In Dremio 2.0 when editing a source you should get a dialog telling you that your changes will cause all reflections/etc to be cleared out depending on what settings you are changing.

MySQL

Yes. I got the prompt. Which was fine. I was prepared to reset everything.

However, the functionality of limiting the record fetch size did not appear to change anything.

If you want to limit the amount of data a reflection consist of, I would recommend adding a filter (where clause) in your VDS before creating the reflection.

I do not want to limit the data a reflection consists of.

I want to limit the amount of data that Dremio fetches when building a reflection.

More so, I would I like to understand what the Record Fetch Size configuration option is really doing or is for?

I’m testing using Dremio 3.0.6 with oracle 11g and creating a reflection on a table which has 17M rows. The reflection takes approx 1.5 hours to create compared to say a similar size table on a Postgresql source (approx 5 minutes).

I’m trying to figure out where the bottleneck is for Oracle data source. I’ve tried setting the Record Fetch Size on the Oracle source to high and low numbers (100,000, 500, 100) but the amount of time to create the reflection does not change.

  1. Does the “Record Fetch Size” parameter have any effect?
  2. Is there a way to get more throughput from the Oracle connector (eg: parallelize it etc.)?

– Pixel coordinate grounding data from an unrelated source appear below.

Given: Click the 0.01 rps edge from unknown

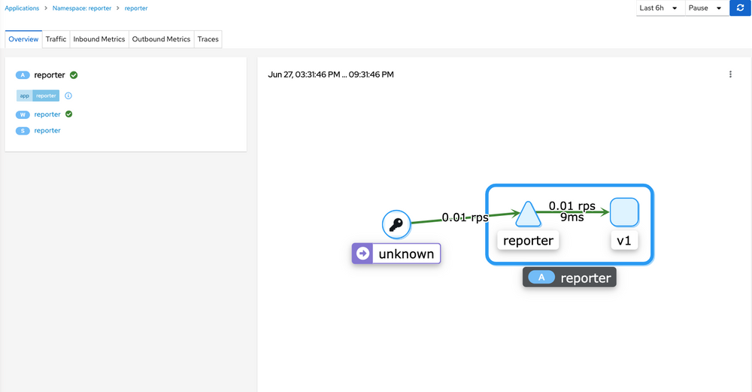Looking at the screenshot, I should click(x=465, y=217).
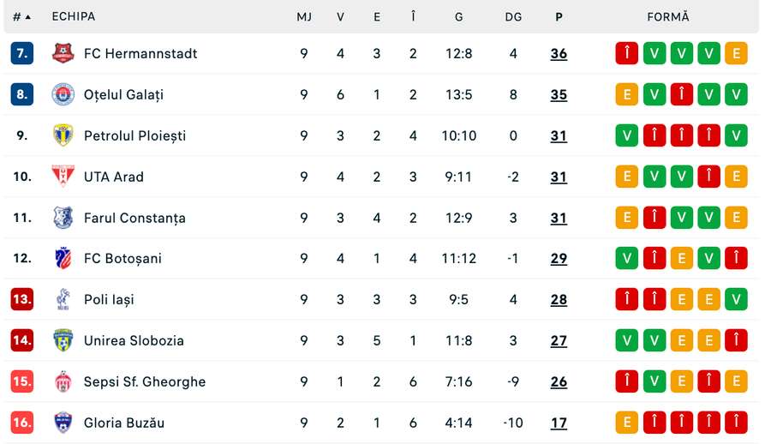Sort standings by P points column
The image size is (771, 444).
559,17
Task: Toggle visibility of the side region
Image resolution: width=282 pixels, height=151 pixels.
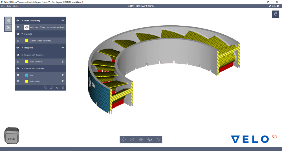Action: [x=18, y=75]
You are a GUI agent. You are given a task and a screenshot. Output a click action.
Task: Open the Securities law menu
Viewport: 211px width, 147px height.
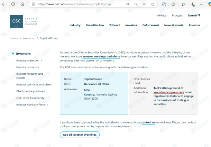[95, 25]
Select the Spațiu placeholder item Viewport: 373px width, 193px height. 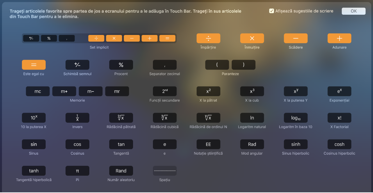point(165,170)
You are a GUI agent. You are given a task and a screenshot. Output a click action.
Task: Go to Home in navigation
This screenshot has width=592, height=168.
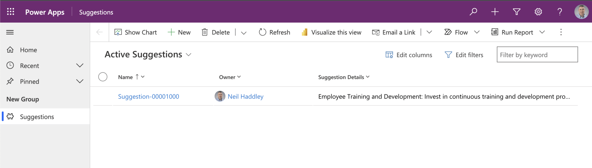pos(28,50)
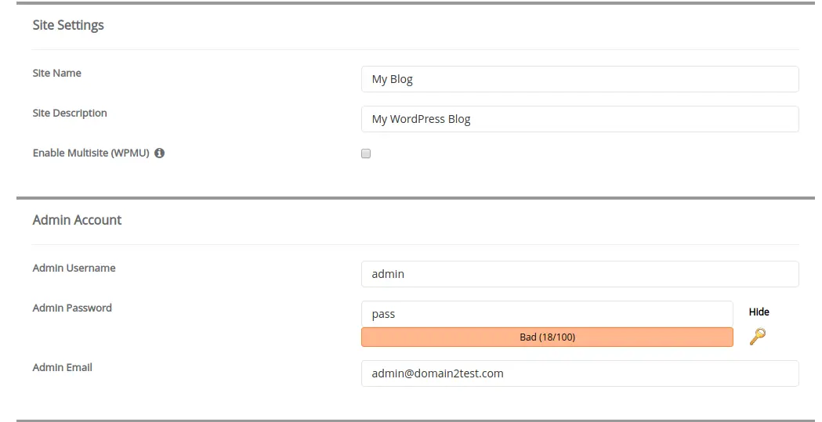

You might want to check how much time it would take Oracle to run and return the results to the same query Dremio is running. If Oracle returns all the results much faster, then the bottleneck might be between Dremio and Oracle, or in Dremio processing code (including time spent writing data on your distributed storage).

Also, a note about fetch size: it’s a hint to the RDBMS driver on how many rows to fetch at once, instead of fetching them one by one (which would cause lot of latency/slow transfer speed) or fetching them all at once (which would cause memory issues). It is NOT how many total records are fetched for a given query.
By default, Dremio asks as many rows as its own batch size. Also some drivers do not honor the setting under some circumstances.

Thanks @laurent
I’m trying to find the most efficient way to load the data from Oracle into a reflection. I’m thinking, in order to paralelize it, I’ll create separate virtual datasets each selecting a subset of data from oracle (by date) and create seperate reflections on them. Then have a master virtual dataset that unions the others together. The idea is that dremio could then distribute the load.

Does that sound like a good approach or is there a better way?

Creating a VDS being the union of your Oracle subsets, and accelerating it might achieve the same thing (and require less work).

That said, I would be interested in understanding your Oracle performance issue, and if Dremio is significantively slower at fetching data from Oracle vs fetching it directly.

hi @laurent
The table on which I’m trying to create a reflection on has hundreds of millions of records. For 17 million records it takes 1.5 hours to complete the reflection. As a comparison I’ve extracted the 17 million records from oracle to a CSV file onto an NFS server and then created a NAS source in dremio and created a reflection on it which took 10 minutes.

I’m wondering if it would be possible to get similar performance on creating the reflection directly from oracle to avoid copying data.

In theory yes, although dremio might take advantage of its ability to read the file/files in parallel. Out of curiosity, how long did it take to generate the CSV file using Oracle?

Hi @laurent It takes approx 53 minutes to generate the CSV from oracle using sqlplus running serially. With sqlplus parallel export (5 parallel sessions) it takes approx 10 minutes. Is Dremio loading the data serially?

Thanks for sharing some numbers, we will look into it.

As for Dremio, loading data from RDBMS is indeed done serially for now.

Hello! @laurent did you research something about this?
I’m asking because I have the same performance issue with big oracle 50M+ table and fetch params
As I can see when reflection update starts in profile’s JDBC_SUB_SCAN section dremio fetches by 1000+ rows
Max Batches = 2,648
Max Records = 2,708,904
But in datasource settings Record Fetch Size = 20000
Maybe there are some settings for used memory or jdbc fetch size which can be modified?

I run into the similar problem, any update of this thread?